Master of the sleepy style
Jeremy Clarke
ROBERT MITCHUM: BABY, I DON'T CARE by Lee Server Faber, f20, pp. 589, ISBN 0571209947 Reporter: 'Mr Mitchum, do you think you will become a cult hero, say, in the 1990s, like Bogart in the 1960s?'
Robert Mitchum: 'What year is it now, Jack?'
Interesting fellow, Robert Mitchum. Used to be a hobo before he went into films. Kept a hobo's heart till he died, too. Hated cops. Liked a fight. Apart from being always on the side of the little guy, didn't give a shit. Favourite comment to overbearing producers, importunate fans was 'You want to suck what?' Smoked cannabis all his life, too. Grew it in flowerpots in his back garden. Claimed that when he was riding the rails he could tell which part of the US a marijuana joint came from at a single toke, blindfolded.
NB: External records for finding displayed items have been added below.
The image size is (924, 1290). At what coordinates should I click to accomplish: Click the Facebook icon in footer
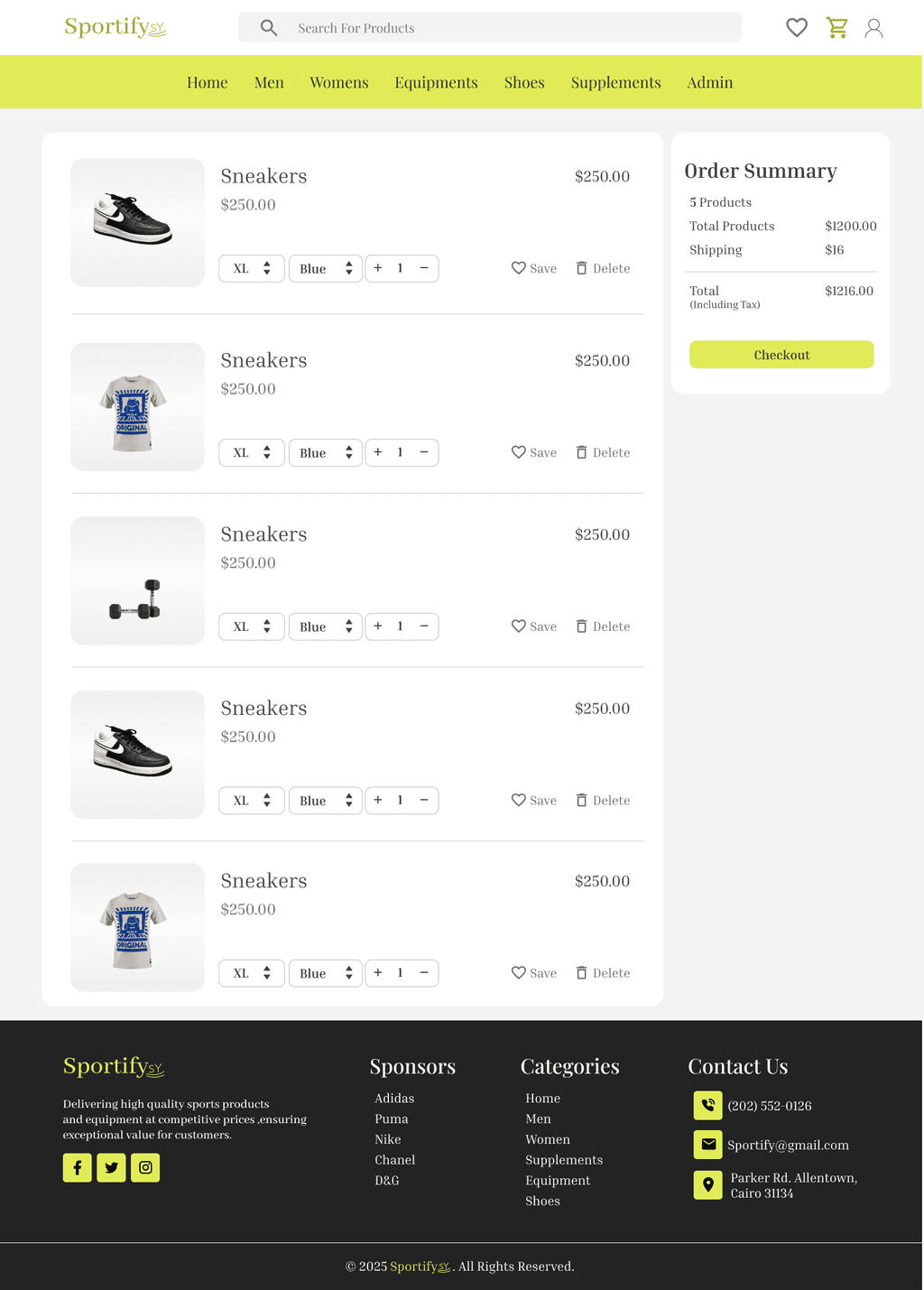(78, 1167)
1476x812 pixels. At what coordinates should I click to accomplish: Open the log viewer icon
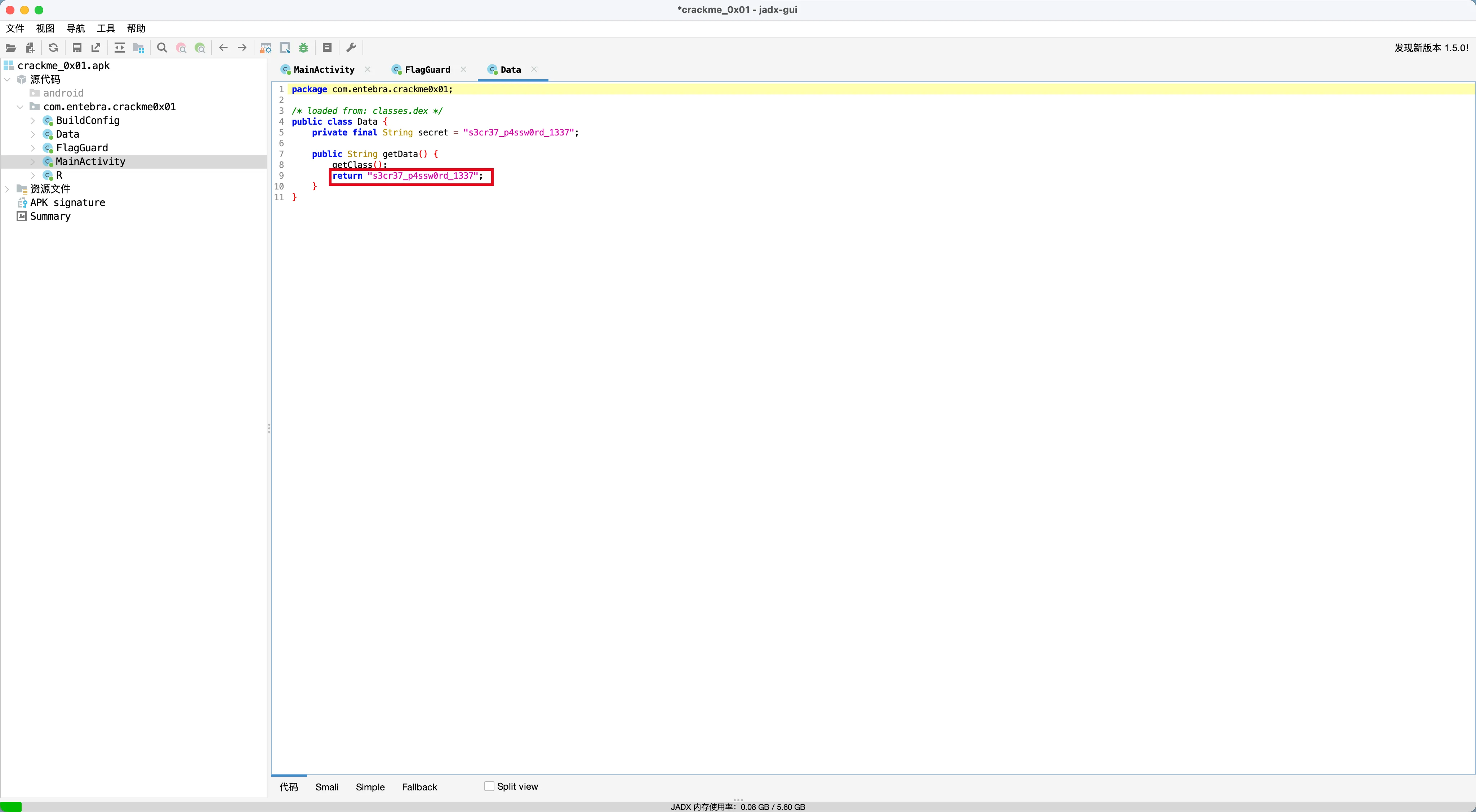coord(327,48)
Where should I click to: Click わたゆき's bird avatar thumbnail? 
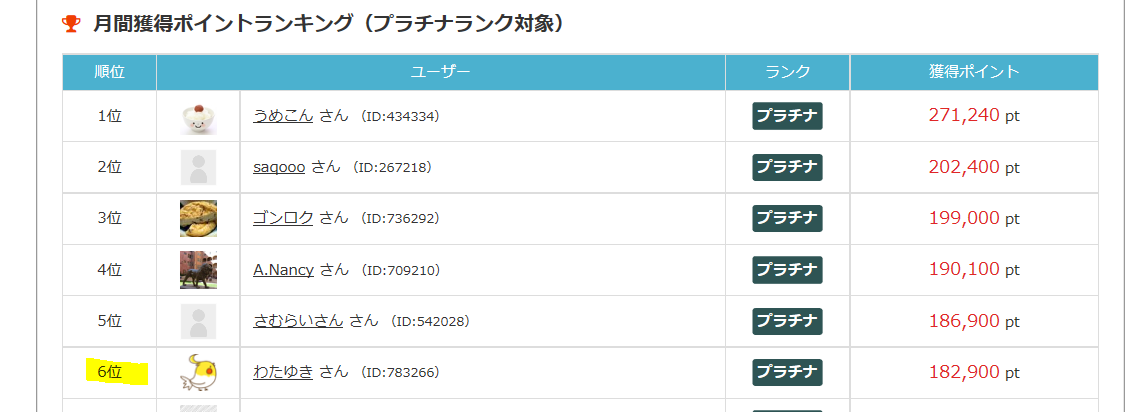click(x=198, y=372)
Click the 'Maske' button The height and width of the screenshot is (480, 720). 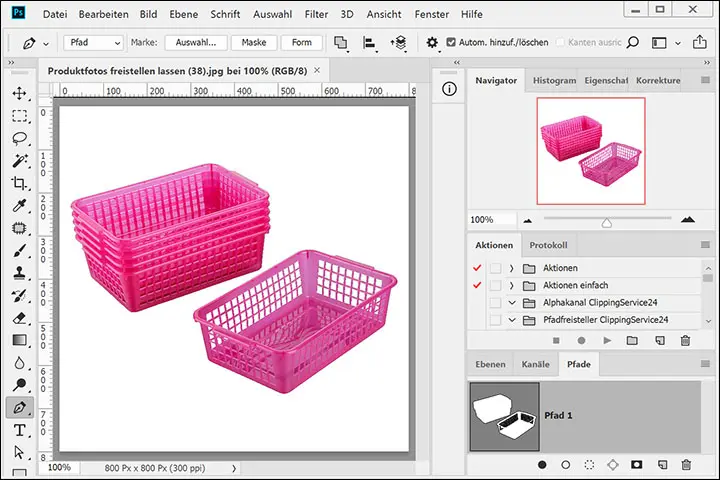tap(253, 43)
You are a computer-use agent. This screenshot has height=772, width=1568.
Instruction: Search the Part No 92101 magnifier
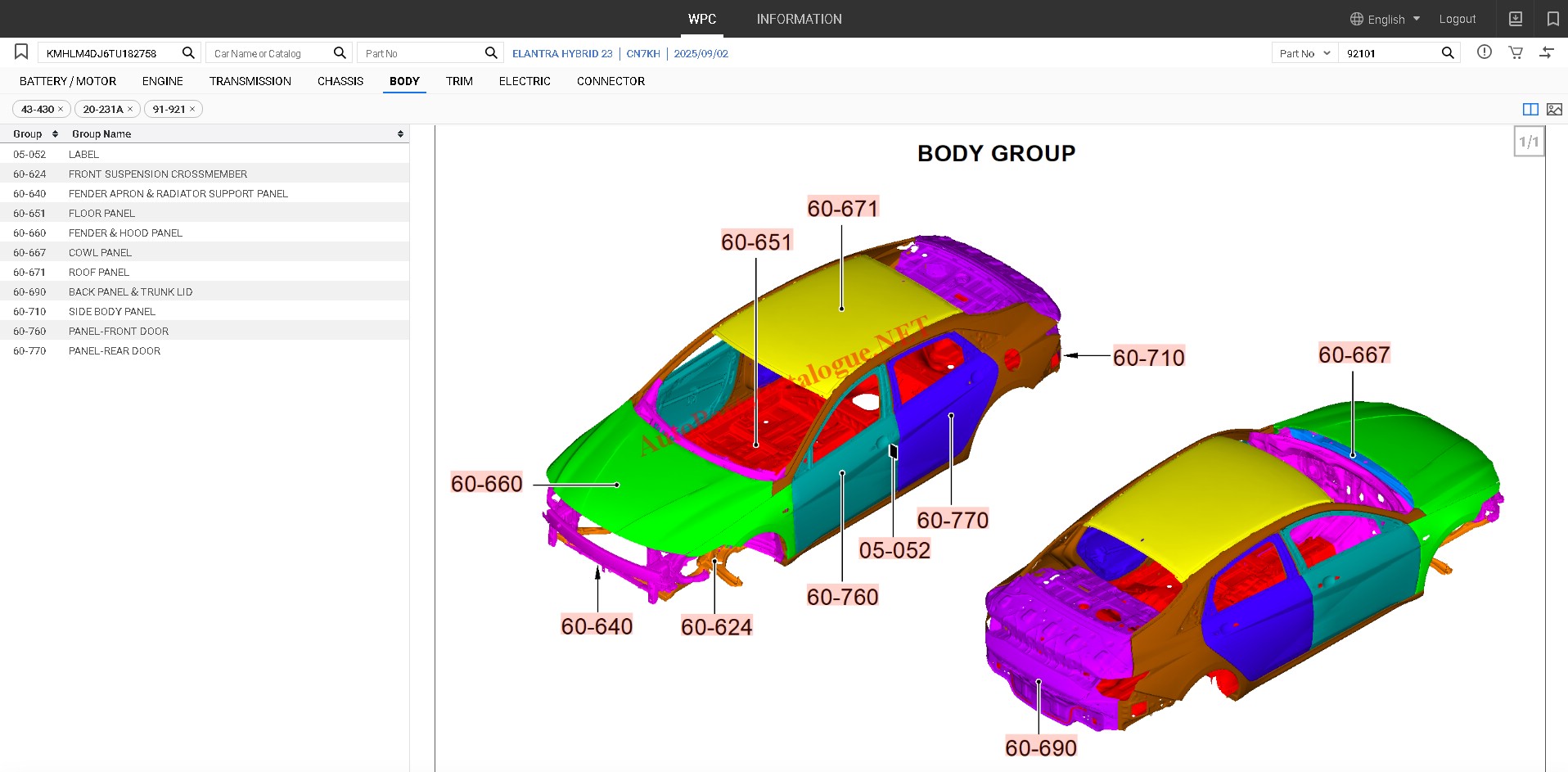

Mitchum was happiest boozing and smoking joints after work with the gaffers, the stuntmen and the extras, rather than with co-stars and directors. He enjoyed telling stories and doing impressions. His Rasta Man, his Camp Gay and his Blockheaded German had the boys in stitches. Even after he accidentally became a movie star with the big house beside the ocean and silly money rolling in, he always claimed he was only 'here between trains'.
Just another 'macho fuck-up' (a typical Server colloquialism) then? Not according to his huge. but, thank the Lord, slickly written and hugely entertaining biography, anyway. When it came to working, Mitchum was a real pro. Even when tackle out drunk the night before, he'd always be on set the next morning, word-perfect and happy to oblige. And in spite of his ironic attitude to the whole business of making films, and his dogged preference for lowlife company, Robert Mitchum had the electrifying presence, on screen and off, of a real movie star. The last of the Gary Coopers. And cool, man: just so damn cool the word could have been invented for him.
Just how good an actor Mitchum was is of course open to debate. There are those who say that all he did was point his raincoat at people. Director John Huston reckoned he was capable of playing King Lear. Mitchum's sleepy nihilistic style made the French think they were looking at an existentialist and they loved him for it. If pressed, Mitchum himself would modestly say he had two acting styles, 'with and without a horse'. I'd push forward my own view on his acting abilities here, only the social circles I move in are so entirely artificial I can't distinguish good acting from bad.
Server loves his subject extravagantly and his book is none the worse for that. He recounts episodes of Mitchum's irreverent behaviour, particularly the fights, with undisguised admiration and humorous gusto. Mitchum's father was said to have killed a chap in a brawl at a place called Hellhole Swamp, and son Bob liked to wade in swinging too. He had a 'wonderful, sloping right hook' apparently. Of the fights detailed in this biography, Mitchum's record is won 7, drawn 4, lost 2. Some of these took place on set, others in bars and at charity dinners. The best fight story in this book, however, is an account of a scrap between Frank Sinatra and Broderick Crawford during a take of Not as a Stranger. Tired of Sinatra's constant needling, Crawford suddenly flips, jumps on Sinatra and starts battering him. He's on top of Sinatra, flailing away, then he rips off 01' Blue Eyes' hairpiece and eats it. Mitchum intervenes, Sinatra has it on his toes, Crawford picks up Mitchum and throws him through a stage window. The technical adviser rushes on and orders Crawford to vomit up the wig because it's the only one they have.
Hollywood film buffs will enjoy Server's comprehensive but never oppressive knowledge of the American film industry. For the rest of us the book is loaded with barely credible stories about the antics of directors, moguls (RKO boss Howard Hughes in particular) and Mitchum's leading ladies. And by the end Server has made the serious point that, owing to his laid-back, minimalist, stoned, acting style, Robert Mitchum was (and still is) seriously underrated as an actor. Of the 120 films he appeared in, many were rubbish. (Mitchum never went to see any of them. 'They didn't pay you to watch 'em,' he said.) But when he rose to the occasion, as he did in films like Out of the Past, Crossfire, Angel Face and Night of the Hunter, he was, perhaps, one of the best there was.